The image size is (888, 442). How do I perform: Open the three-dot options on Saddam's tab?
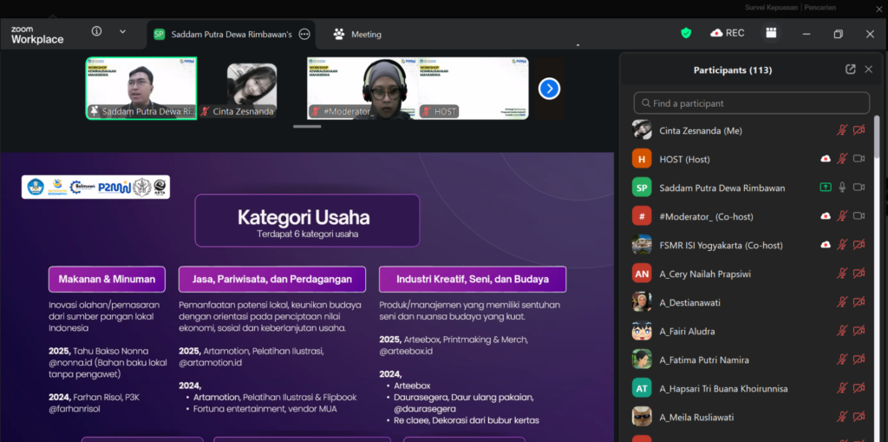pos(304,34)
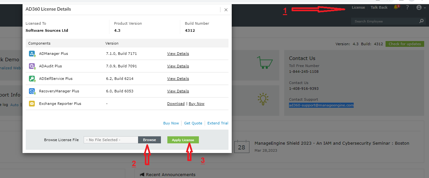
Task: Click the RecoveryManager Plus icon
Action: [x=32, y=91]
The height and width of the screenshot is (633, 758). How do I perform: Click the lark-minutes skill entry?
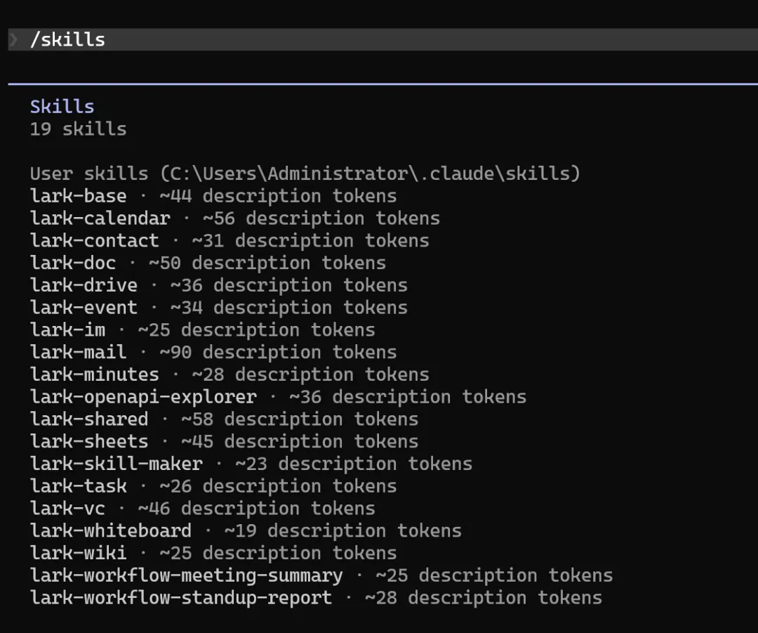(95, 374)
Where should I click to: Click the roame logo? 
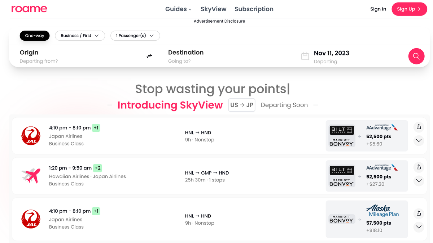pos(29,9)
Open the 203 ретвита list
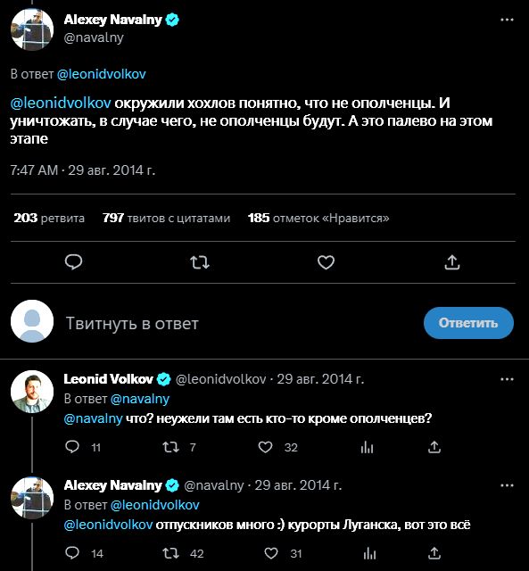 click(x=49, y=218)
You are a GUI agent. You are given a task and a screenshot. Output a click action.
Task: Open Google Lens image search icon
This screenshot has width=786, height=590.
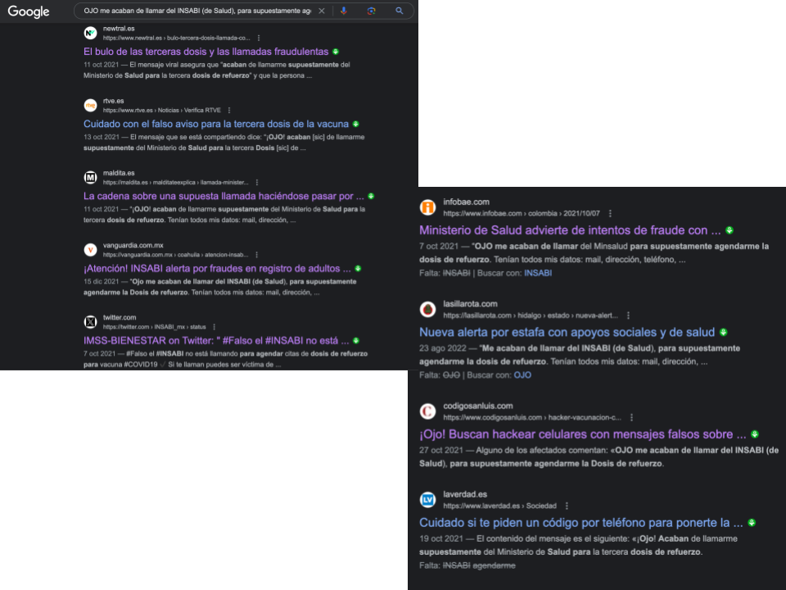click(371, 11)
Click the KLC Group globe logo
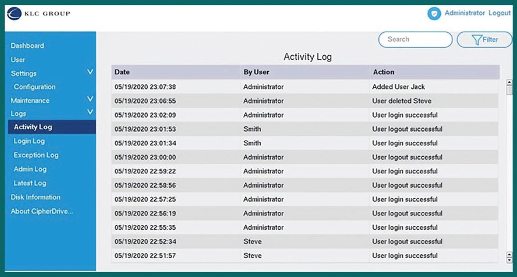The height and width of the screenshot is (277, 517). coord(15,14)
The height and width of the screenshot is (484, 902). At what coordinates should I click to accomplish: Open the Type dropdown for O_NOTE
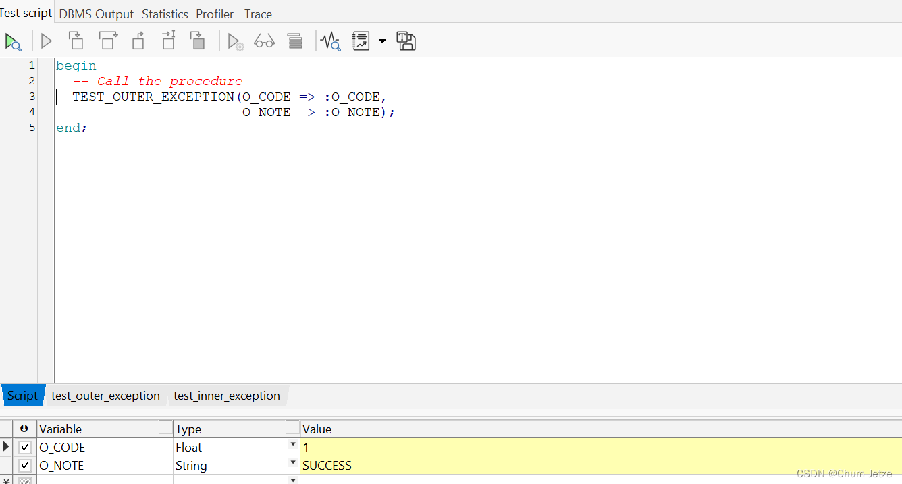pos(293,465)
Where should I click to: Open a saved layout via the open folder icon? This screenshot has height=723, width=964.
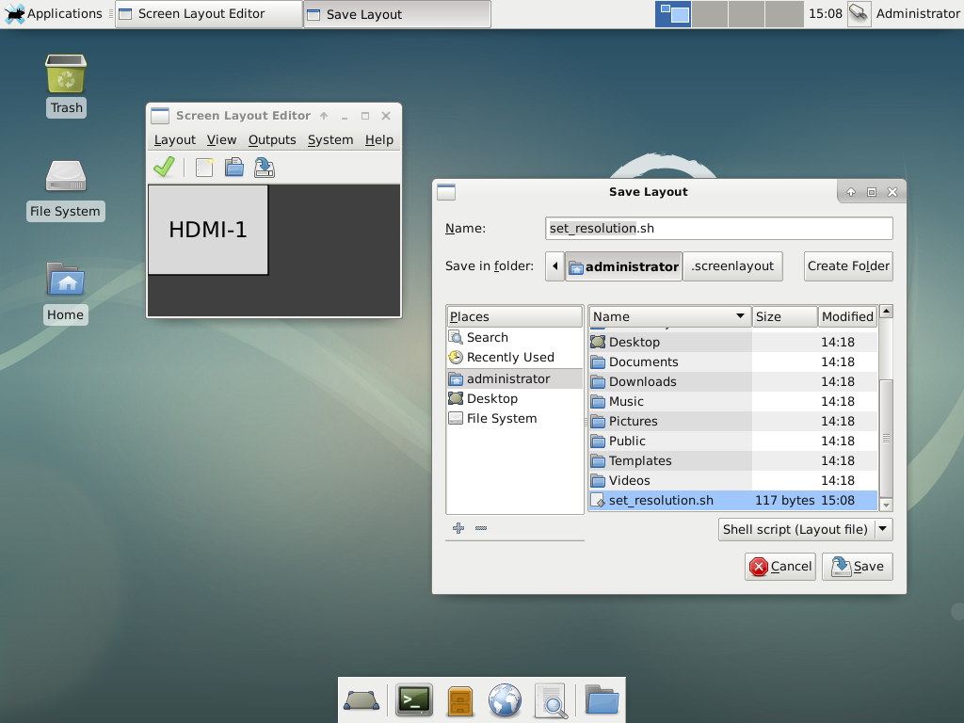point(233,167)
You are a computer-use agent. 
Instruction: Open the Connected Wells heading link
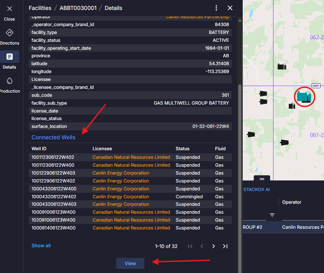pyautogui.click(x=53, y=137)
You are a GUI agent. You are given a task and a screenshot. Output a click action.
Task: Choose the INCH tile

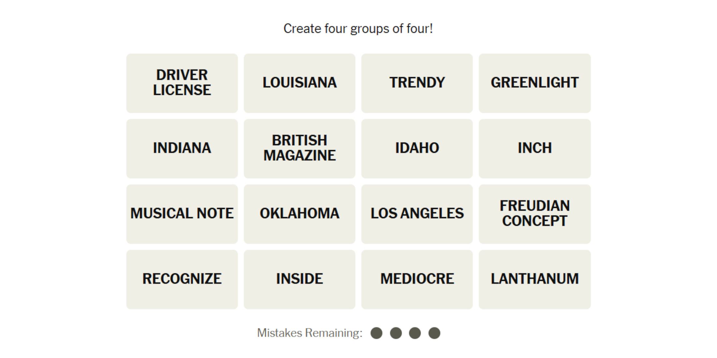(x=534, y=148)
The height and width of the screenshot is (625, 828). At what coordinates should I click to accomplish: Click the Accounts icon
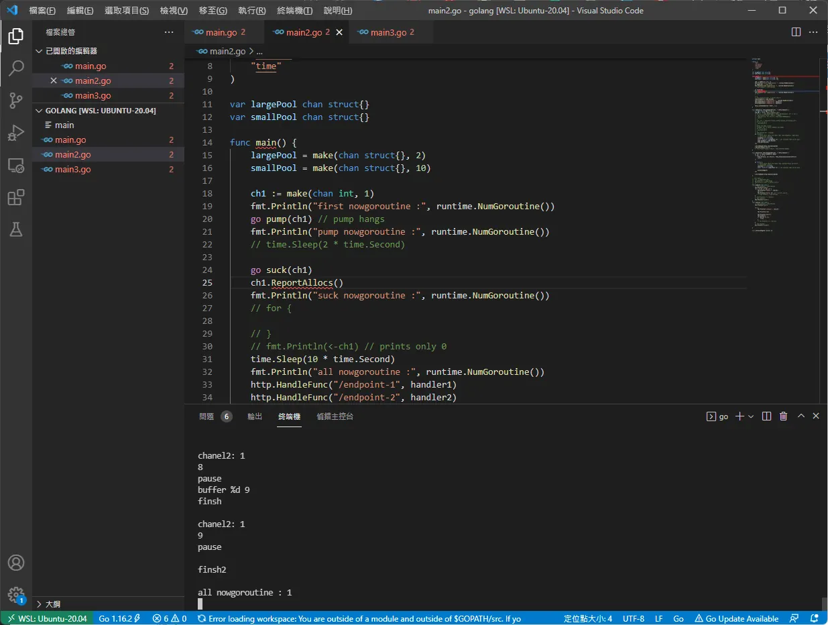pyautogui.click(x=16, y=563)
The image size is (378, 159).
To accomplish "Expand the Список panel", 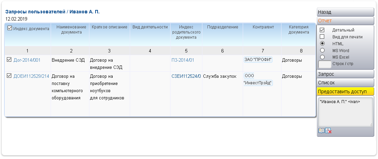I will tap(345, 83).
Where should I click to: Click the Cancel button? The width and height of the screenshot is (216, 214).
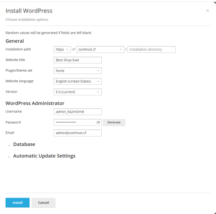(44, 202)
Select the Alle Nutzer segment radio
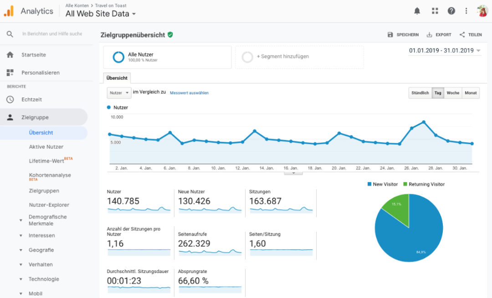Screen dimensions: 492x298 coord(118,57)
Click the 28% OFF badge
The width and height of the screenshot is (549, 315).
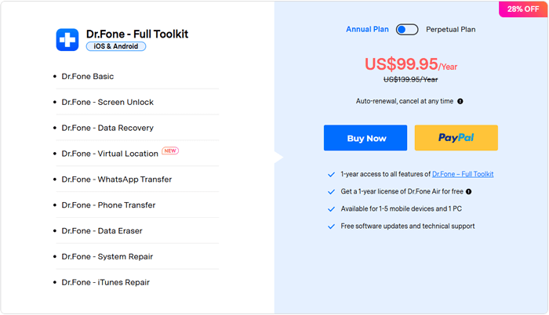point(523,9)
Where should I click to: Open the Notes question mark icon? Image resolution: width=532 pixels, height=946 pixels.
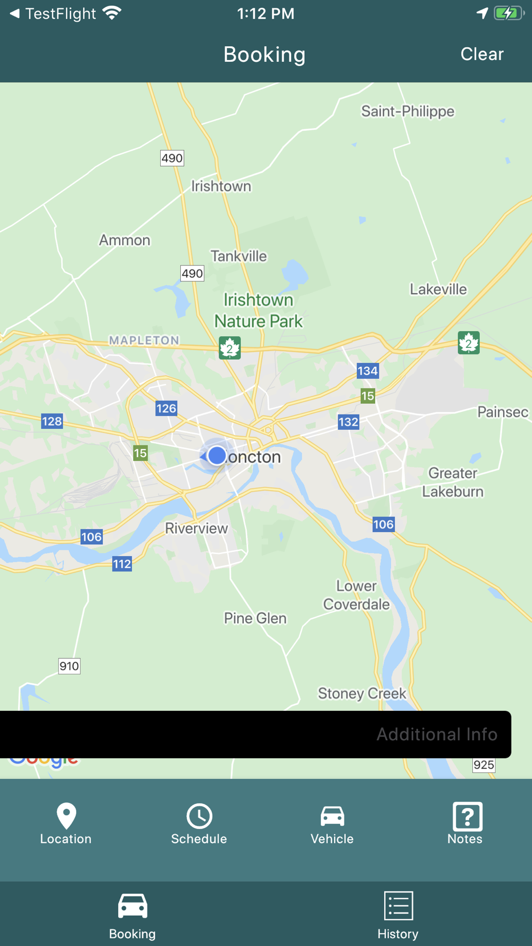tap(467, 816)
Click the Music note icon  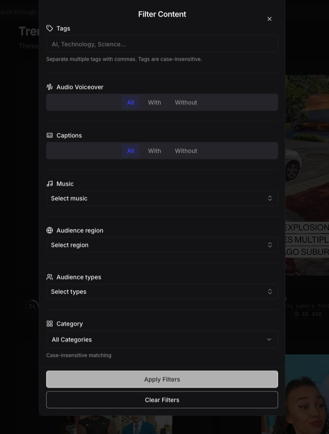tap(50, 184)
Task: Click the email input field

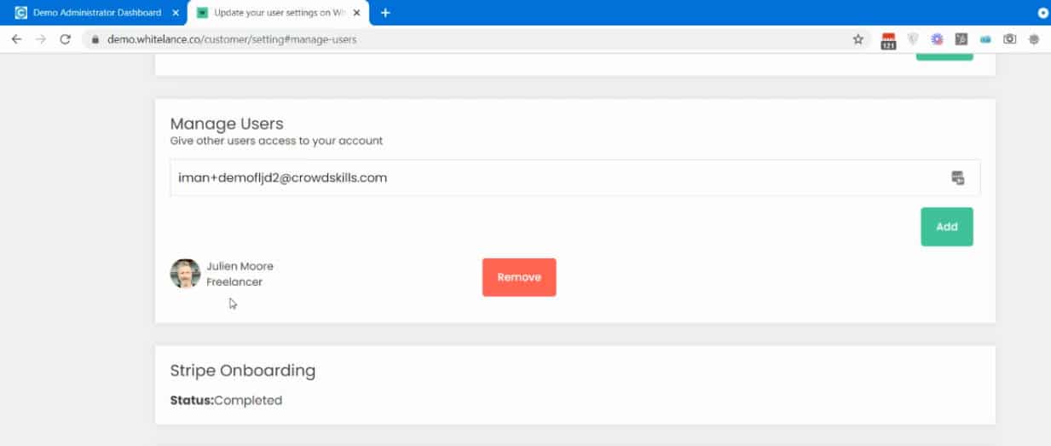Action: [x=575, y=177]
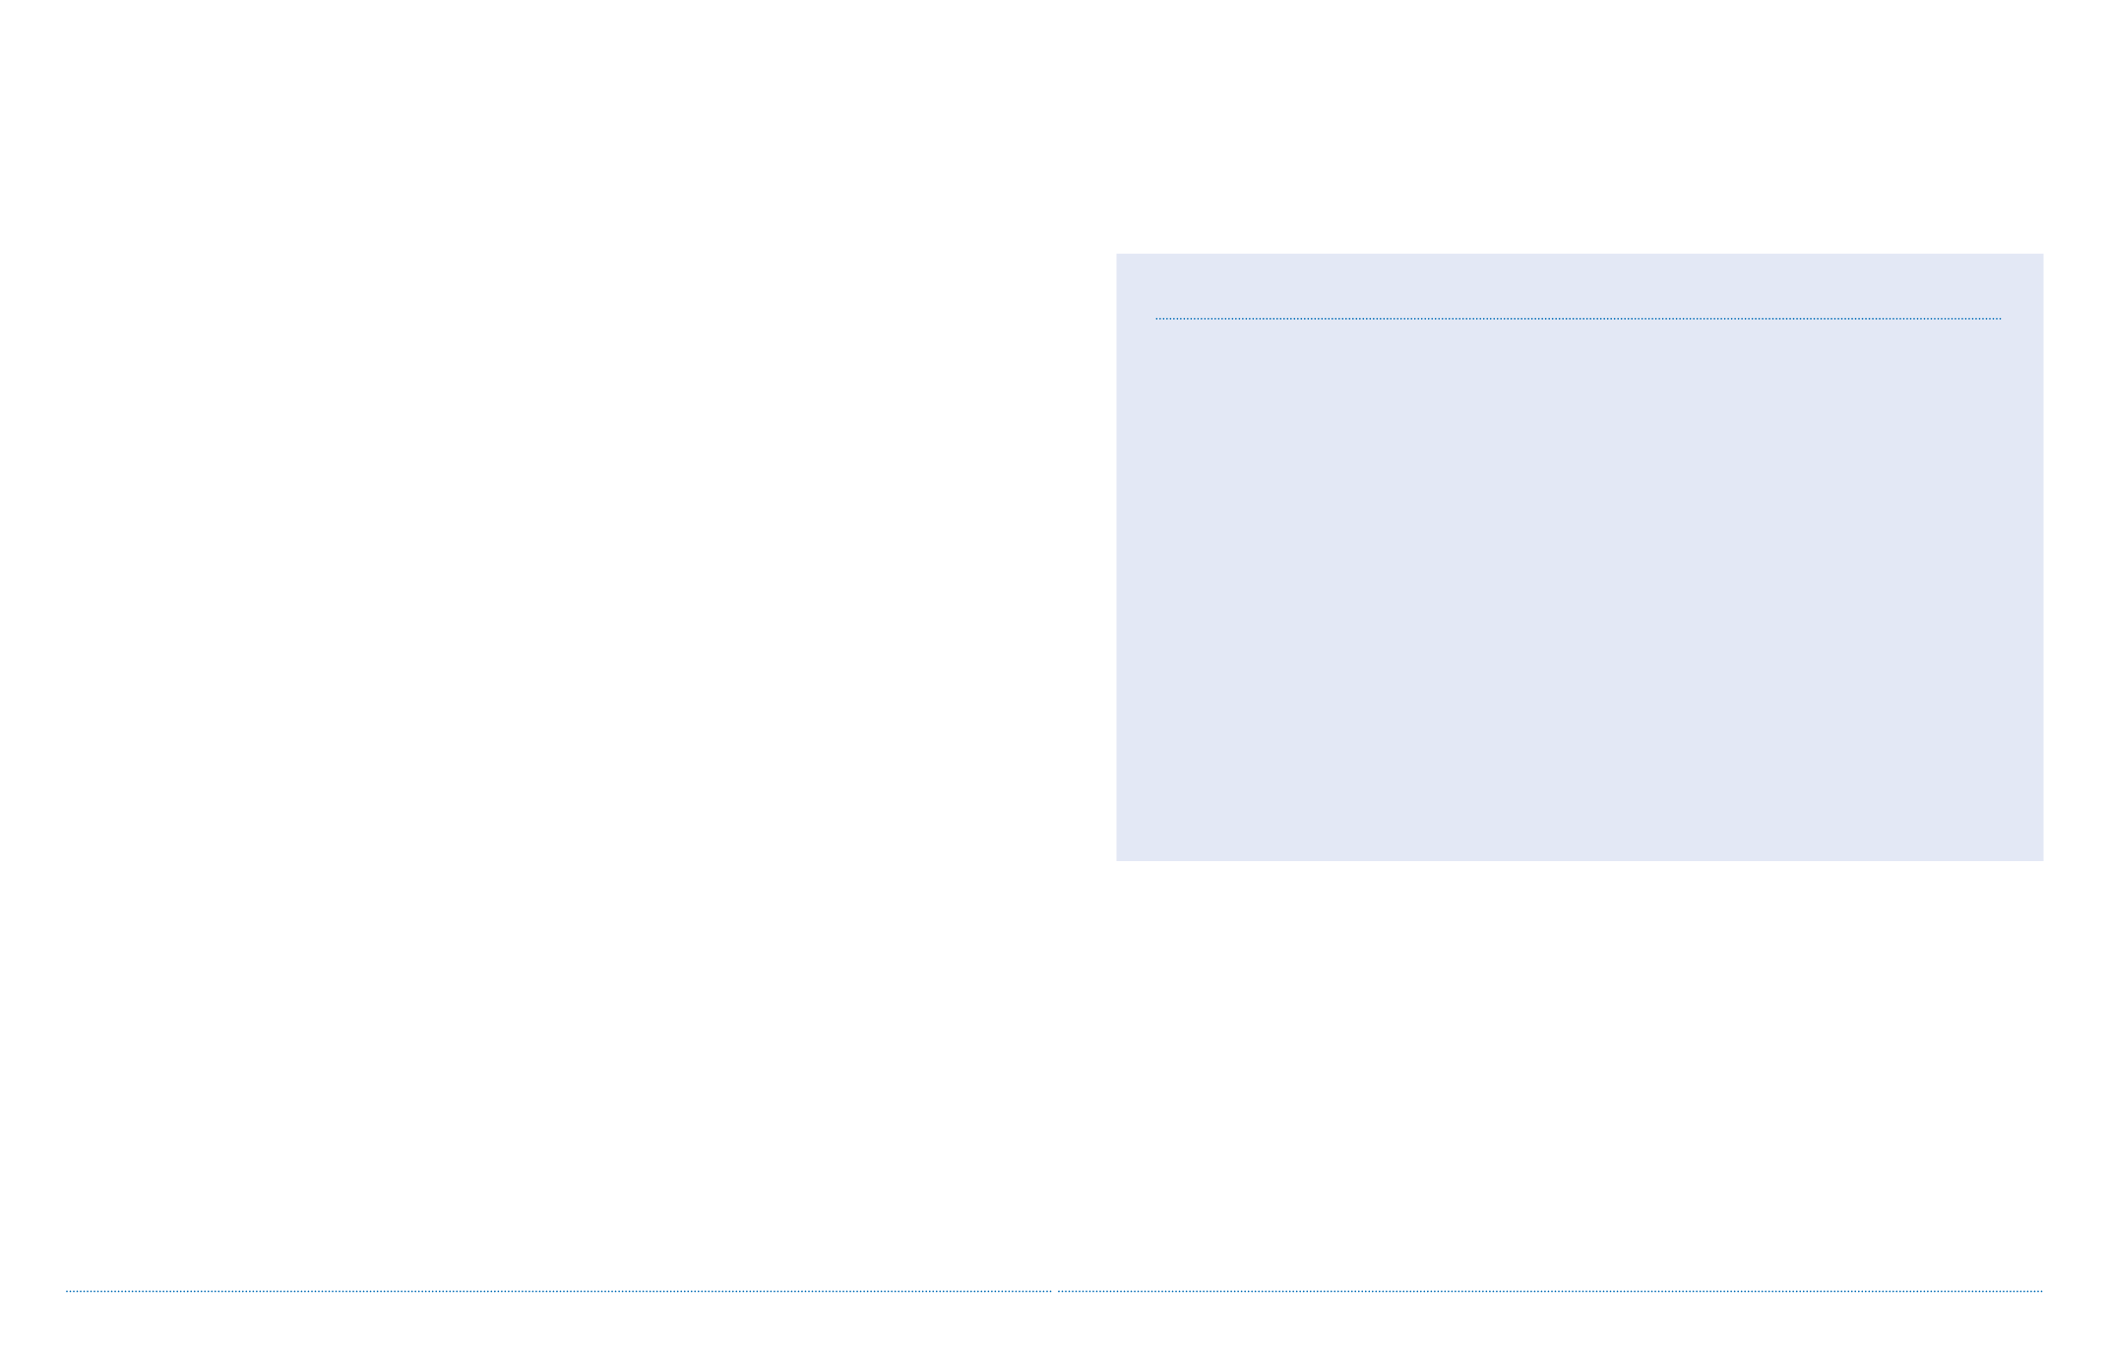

Task brief >> Above, find the line with "Task: Open Google Lens image search icon"; copy it and every line down to the line with "The image size is (378, 159).", exactly and both included, but no pictures.

Finished exercise >>
Task: Open Google Lens image search icon
This screenshot has width=786, height=590.
click(371, 11)
Click the KLC Group globe logo
The height and width of the screenshot is (277, 517). coord(15,14)
The height and width of the screenshot is (484, 902). At what coordinates should I click to accomplish: Open the Type dropdown for O_NOTE
pos(293,465)
Where should I click to: Open a saved layout via the open folder icon? This screenshot has height=723, width=964.
point(233,167)
You are a computer-use agent. 
Instruction: Open the Connected Wells heading link
pyautogui.click(x=53, y=137)
You are a GUI agent. You are given a task and a screenshot. Output a click action.
Task: Choose the INCH tile

(x=534, y=148)
The height and width of the screenshot is (625, 828). At what coordinates should I click to accomplish: Click the Accounts icon
pyautogui.click(x=16, y=563)
The image size is (378, 159).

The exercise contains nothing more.